The Mullard GZ34 is an ultra efficient indirectly heated dual diode, full-wave vacuum rectifier. Providing a mere 10V drop in B+ (plate voltage) at full current demand, this rectifier insures a strong, dynamic response to your sound. An excellent and reliable choice, the Mullard GZ34 comes with a classic "coin" shaped octal base, dual getters for a more pure vacuum, dual mica spacers and full 30mm length internal plate structures. This tube is an excellent replacement of any GZ34 and 5AR4 rectifier tube.

post #1348 of 1599

No, but I do have a "new production" Mullard 5V4G/GZ32 which I paid about $45.00U.S., and it is not bad at all!

It is spacious and very detailed, but lacks a little body/fullness.

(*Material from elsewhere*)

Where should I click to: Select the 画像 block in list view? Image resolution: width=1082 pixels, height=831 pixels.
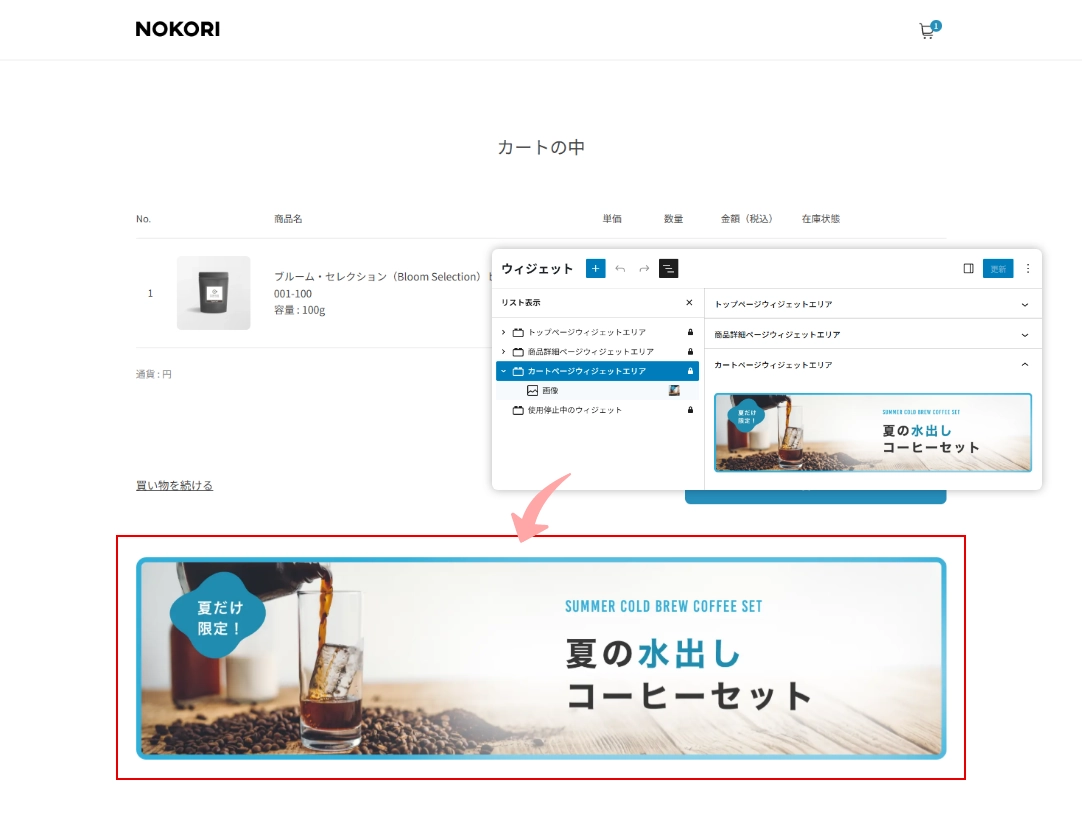pos(550,390)
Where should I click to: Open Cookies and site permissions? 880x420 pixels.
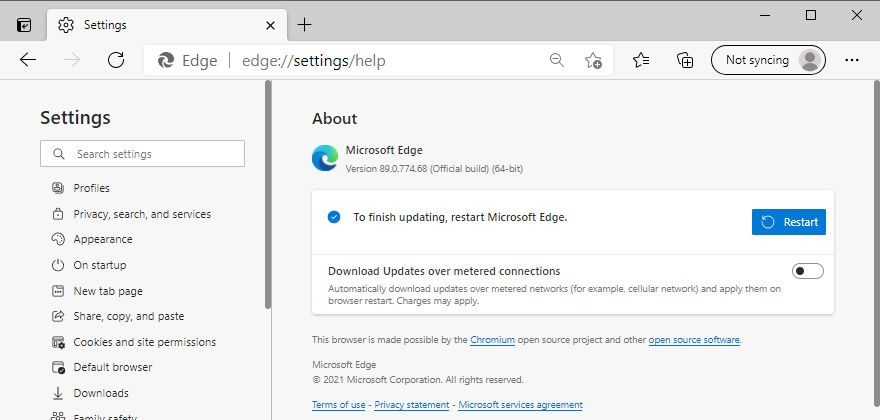pos(144,342)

Edited by joseph69 - 4/8/14 at 8:58pm
post #1349 of 1599

Different rectifiers will give give different voltage drops (GZ34 least drop and others the drop increases). This in turn will operate the other tubes(pre / power) at different voltages and therefore different positions on their operating curves. Add to this the fact that everyones mains voltages are also different shows quite how many variables there are. My 250v is very different from others 220v but both are legal here. There are lots's of variables here on how we drive the pre / power tubes long before we even look at makes / types which themselves will also interact with the voltages being given by the rectifiers.

post #1350 of 1599

The WA6 is one of the amp I'm looking to power my Grado PS1000, mainly because it's good to know one can "tweak" the tubes to get what he wants.

Plus it's not a bad looking amp (it's needed because it'll be visible in my room).